Globalisasi dapat menyebabkan seseorang menjadi tidak peduli dengan lingkungan sekitarnya dan mulai melupakan kodratnya sebagai homo socius yang artinya selalu membutuhkan dan dibutuhkan orang lain, hal itu merupakan suatu kebiasaan buruk yang harus dihentikan bahkan jika bisa dihilangkan. Karena ni merupakan suatu masalah yang besar sehingga dapat merugikan dan harus dihadapi dalam era globalisasi sekarang ini.

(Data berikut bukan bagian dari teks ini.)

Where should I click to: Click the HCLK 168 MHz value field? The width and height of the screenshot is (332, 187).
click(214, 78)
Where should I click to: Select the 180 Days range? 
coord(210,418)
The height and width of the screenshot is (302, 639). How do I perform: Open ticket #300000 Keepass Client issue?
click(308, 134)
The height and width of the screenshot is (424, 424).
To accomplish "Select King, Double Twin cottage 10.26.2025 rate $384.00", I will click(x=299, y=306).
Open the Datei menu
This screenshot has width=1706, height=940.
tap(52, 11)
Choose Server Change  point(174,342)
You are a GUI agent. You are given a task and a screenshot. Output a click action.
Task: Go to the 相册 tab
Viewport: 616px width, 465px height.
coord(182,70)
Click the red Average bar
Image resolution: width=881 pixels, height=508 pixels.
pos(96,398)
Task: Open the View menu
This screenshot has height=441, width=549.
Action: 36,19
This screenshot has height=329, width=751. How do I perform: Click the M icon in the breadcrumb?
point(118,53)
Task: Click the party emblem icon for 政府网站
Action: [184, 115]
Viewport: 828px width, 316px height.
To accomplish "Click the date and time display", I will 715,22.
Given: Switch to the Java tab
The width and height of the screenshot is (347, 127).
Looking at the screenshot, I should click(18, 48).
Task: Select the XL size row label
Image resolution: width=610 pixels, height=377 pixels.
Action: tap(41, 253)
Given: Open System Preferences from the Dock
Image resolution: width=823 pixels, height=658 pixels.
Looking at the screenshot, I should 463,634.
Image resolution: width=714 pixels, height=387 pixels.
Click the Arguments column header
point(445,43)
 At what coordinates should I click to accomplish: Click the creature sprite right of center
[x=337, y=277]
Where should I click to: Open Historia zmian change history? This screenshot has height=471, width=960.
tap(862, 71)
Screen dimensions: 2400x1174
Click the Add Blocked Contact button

Nah, cerita lain yang membuktikan bahwa sifat sosial rakyat Indonesia yang menurun ini juga pernah saya alami. Waktu itu ada salah satu warga desa saya yang akan mengadakan acara hajatan, di mana Ia meminta para remaja karang taruna untuk membantu nyinom.
Betapa herannya saya saat saya datang hanya ada 10 dari 70 anak yang datang membantu. Padahal ketua karang taruna sudah mengingatkan dari kemarin untuk jangan lupa datang, bahkan juga sudah diingatkan beberapa jam sebelumnya.
Bisa-bisanya ada tetangga yang jelas-jelas kerepotan dan membutuhkan bantuan tetapi tidak membantunya. Mungkin sebagian orang sibuk dengan kegiatannya, tetapi sesibuk apapun keadaan itu setidaknya kita harus meluangkan waktu untuk membantu tetangga kita yang memerlukan bantuan karena suatu saat kita pasti juga membutuhkan bantuan tetangga kita. Kita harus selalu ingat untuk mendahulukan kepentingan umum dibandingkan kepentingan pribadi.
Seperti yang kita tahu saat ini masyarakat Indonesia semakin bersifat rasional, dimana mereka lebih berpikir ke arah mengenai waktu dan lebih memikirkan dirinya sendiri, sehingga waktu untuk mengindahkan kehidupan sosialnya semakin terbatas. Dengan kata lain masyarakat Indonesia saat ini semakin bersifat individualisme. Mereka mempunyai anggapan bahwa orang lain itu bukan masalah ataupun urusan dari mereka.
Saya heran apakah menjadi individualis itu menguntungkan? Bukankah kita sebagai manusia itu membutuhkan kebutuhan bersosialisasi? Karena manusia itu mempunyai hakikat sebagai makhluk sosial bukan makhluk individu yang pastinya senantiasa membutuhkan bantuan orang lain walaupun kita bisa tidak bergantung kepada orang lain, tetapi kita pasti tetap membutuhkan bantuan satu sama lain.